(Saved entries)
*** Begin section ***
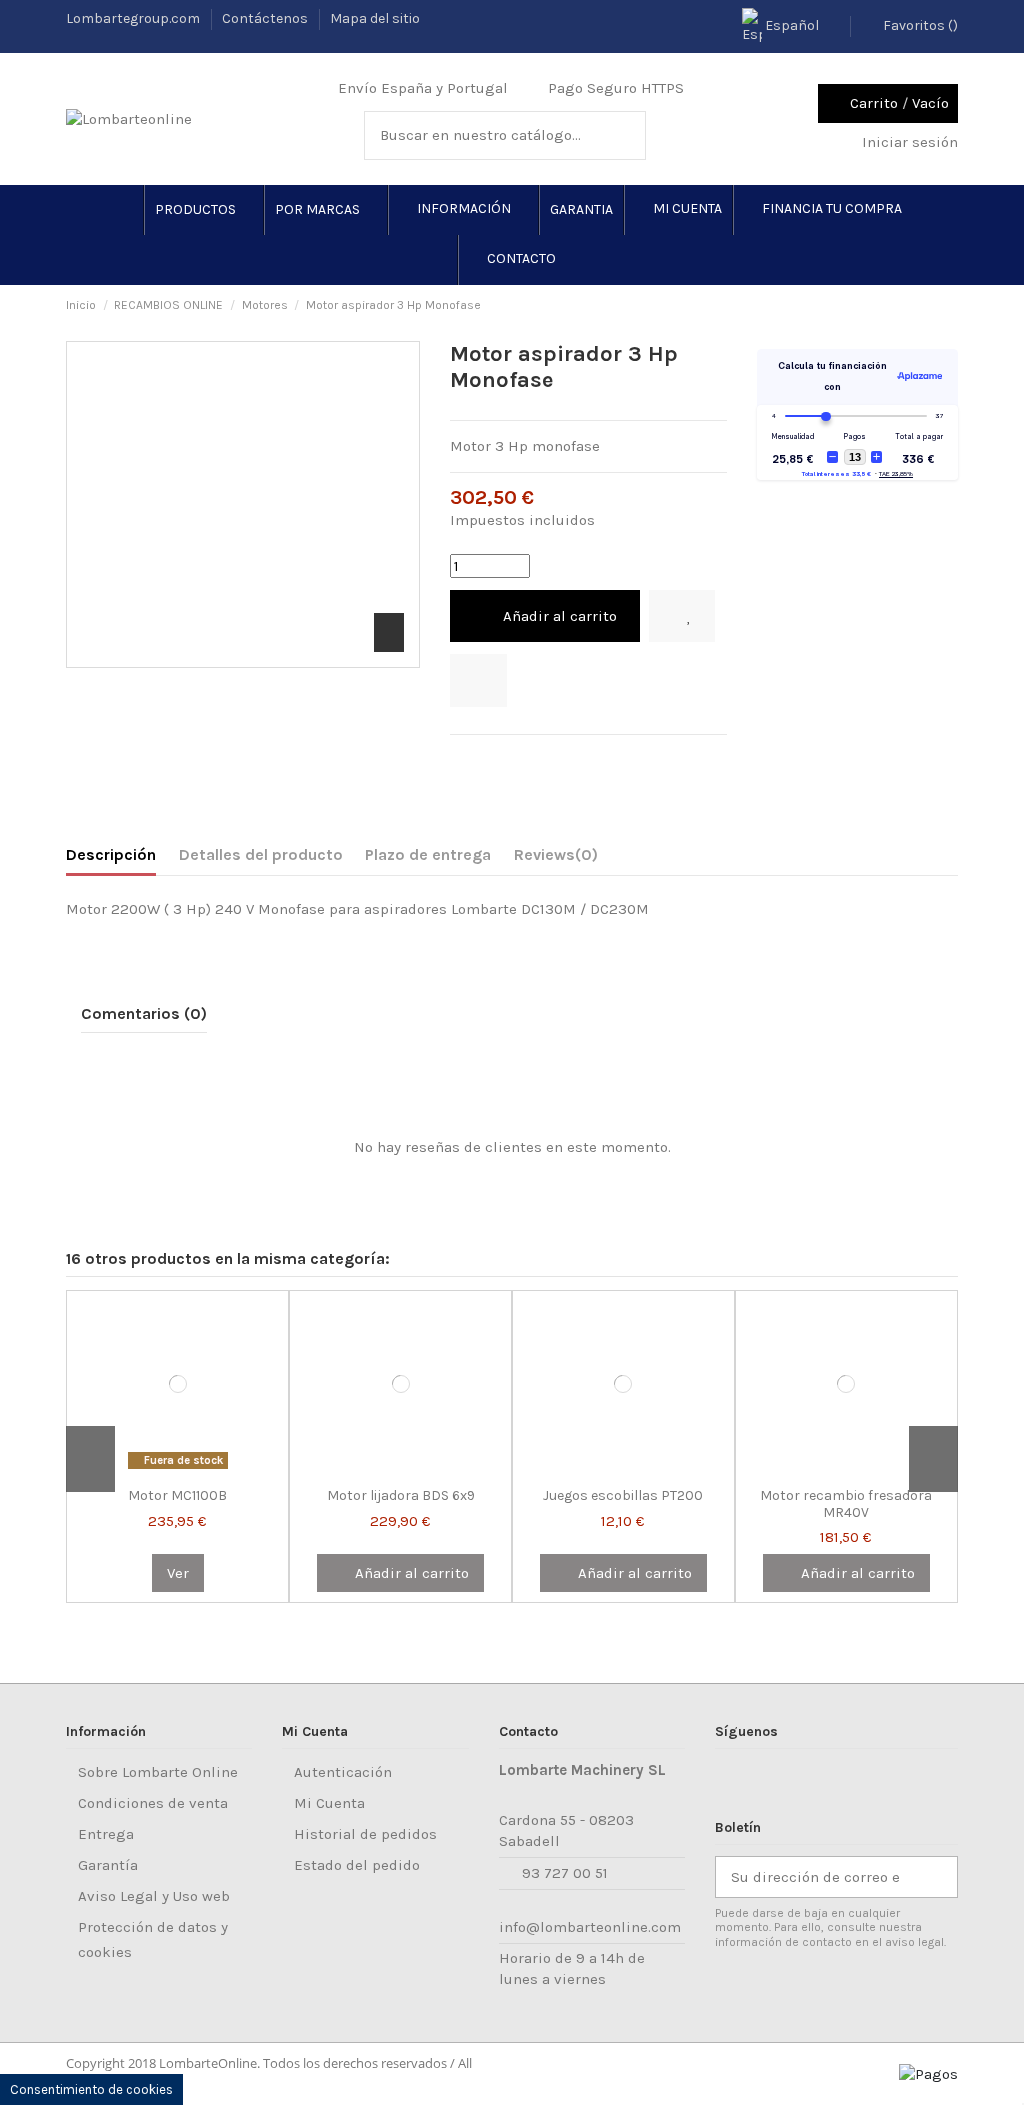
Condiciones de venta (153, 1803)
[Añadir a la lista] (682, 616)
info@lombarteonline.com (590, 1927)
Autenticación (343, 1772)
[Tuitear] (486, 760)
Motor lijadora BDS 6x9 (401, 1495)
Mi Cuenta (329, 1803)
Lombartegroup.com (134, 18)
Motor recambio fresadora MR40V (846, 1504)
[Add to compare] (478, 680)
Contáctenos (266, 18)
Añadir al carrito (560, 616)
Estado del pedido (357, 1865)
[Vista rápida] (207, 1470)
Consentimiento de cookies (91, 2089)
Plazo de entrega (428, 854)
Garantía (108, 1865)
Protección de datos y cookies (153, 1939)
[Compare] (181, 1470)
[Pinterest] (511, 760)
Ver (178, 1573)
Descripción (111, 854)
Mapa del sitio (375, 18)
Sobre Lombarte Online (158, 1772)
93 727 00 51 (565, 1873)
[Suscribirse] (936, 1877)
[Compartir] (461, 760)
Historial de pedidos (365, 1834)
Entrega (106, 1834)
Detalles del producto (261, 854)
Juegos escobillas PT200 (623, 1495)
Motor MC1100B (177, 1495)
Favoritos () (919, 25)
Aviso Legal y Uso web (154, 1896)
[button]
*** End section ***
• **What to produce**
Leaving out the pictures, return the records exactly as given.

• **Exercise solution**
Condiciones de venta (153, 1803)
[Añadir a la lista] (682, 616)
info@lombarteonline.com (590, 1927)
Autenticación (343, 1772)
[Tuitear] (486, 760)
Motor lijadora BDS 6x9 (401, 1495)
Mi Cuenta (329, 1803)
Lombartegroup.com (134, 18)
Motor recambio fresadora MR40V (846, 1504)
[Add to compare] (478, 680)
Contáctenos (266, 18)
Añadir al carrito (560, 616)
Estado del pedido (357, 1865)
[Vista rápida] (207, 1470)
Consentimiento de cookies (91, 2089)
Plazo de entrega (428, 854)
Garantía (108, 1865)
Protección de datos y cookies (153, 1939)
[Compare] (181, 1470)
[Pinterest] (511, 760)
Ver (178, 1573)
Descripción (111, 854)
Mapa del sitio (375, 18)
Sobre Lombarte Online (158, 1772)
93 727 00 51 (565, 1873)
[Suscribirse] (936, 1877)
[Compartir] (461, 760)
Historial de pedidos (365, 1834)
Entrega (106, 1834)
Detalles del producto (261, 854)
Juegos escobillas PT200 (623, 1495)
Motor MC1100B (177, 1495)
Favoritos () (919, 25)
Aviso Legal y Uso web (154, 1896)
[button]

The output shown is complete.